▶ _Problem_:
Repeat, line for line, the entries below from the first line to the line containing "The image size is (1353, 778).", counting both ends.

▶ _Supplied data_:
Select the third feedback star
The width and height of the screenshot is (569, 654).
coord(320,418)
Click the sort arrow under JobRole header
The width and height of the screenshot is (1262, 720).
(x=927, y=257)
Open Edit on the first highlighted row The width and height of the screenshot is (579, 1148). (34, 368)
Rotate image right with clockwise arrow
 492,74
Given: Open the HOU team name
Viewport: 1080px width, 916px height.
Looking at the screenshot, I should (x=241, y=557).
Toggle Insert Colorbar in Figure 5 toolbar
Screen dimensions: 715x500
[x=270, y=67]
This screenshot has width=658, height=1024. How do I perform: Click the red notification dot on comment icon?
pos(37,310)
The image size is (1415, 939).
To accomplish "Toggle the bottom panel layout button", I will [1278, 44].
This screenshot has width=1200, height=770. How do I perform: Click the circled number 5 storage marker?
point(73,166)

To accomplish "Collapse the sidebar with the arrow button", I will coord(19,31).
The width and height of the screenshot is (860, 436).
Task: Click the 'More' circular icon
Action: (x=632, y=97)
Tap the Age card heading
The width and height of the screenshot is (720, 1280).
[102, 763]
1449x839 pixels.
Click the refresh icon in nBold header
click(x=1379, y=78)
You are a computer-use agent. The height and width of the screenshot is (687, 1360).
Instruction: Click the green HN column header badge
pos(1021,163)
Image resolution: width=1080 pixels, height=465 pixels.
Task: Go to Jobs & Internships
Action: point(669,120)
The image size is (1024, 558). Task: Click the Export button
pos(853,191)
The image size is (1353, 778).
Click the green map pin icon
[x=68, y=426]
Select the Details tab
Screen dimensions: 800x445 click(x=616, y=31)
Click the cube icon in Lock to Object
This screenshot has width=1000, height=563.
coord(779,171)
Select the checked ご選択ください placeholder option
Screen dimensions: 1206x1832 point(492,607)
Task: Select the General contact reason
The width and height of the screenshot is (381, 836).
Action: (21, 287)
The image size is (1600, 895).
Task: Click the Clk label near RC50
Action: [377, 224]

▶ _Reply_:
Select the third feedback star
The width and height of the screenshot is (569, 654).
coord(320,418)
Click the sort arrow under JobRole header
The width and height of the screenshot is (1262, 720).
(x=927, y=257)
Open Edit on the first highlighted row The width and height of the screenshot is (579, 1148). (34, 368)
Rotate image right with clockwise arrow
 492,74
Given: Open the HOU team name
Viewport: 1080px width, 916px height.
Looking at the screenshot, I should (x=241, y=557).
Toggle Insert Colorbar in Figure 5 toolbar
Screen dimensions: 715x500
[x=270, y=67]
This screenshot has width=658, height=1024. How do I perform: Click the red notification dot on comment icon?
pos(37,310)
The image size is (1415, 939).
To accomplish "Toggle the bottom panel layout button", I will [1278, 44].
This screenshot has width=1200, height=770. How do I perform: Click the circled number 5 storage marker?
point(73,166)

To accomplish "Collapse the sidebar with the arrow button", I will coord(19,31).
The width and height of the screenshot is (860, 436).
Task: Click the 'More' circular icon
Action: (x=632, y=97)
Tap the Age card heading
The width and height of the screenshot is (720, 1280).
[102, 763]
1449x839 pixels.
Click the refresh icon in nBold header
click(x=1379, y=78)
You are a computer-use agent. The height and width of the screenshot is (687, 1360).
Instruction: Click the green HN column header badge
pos(1021,163)
Image resolution: width=1080 pixels, height=465 pixels.
Task: Go to Jobs & Internships
Action: point(669,120)
The image size is (1024, 558). Task: Click the Export button
pos(853,191)
The image size is (1353, 778).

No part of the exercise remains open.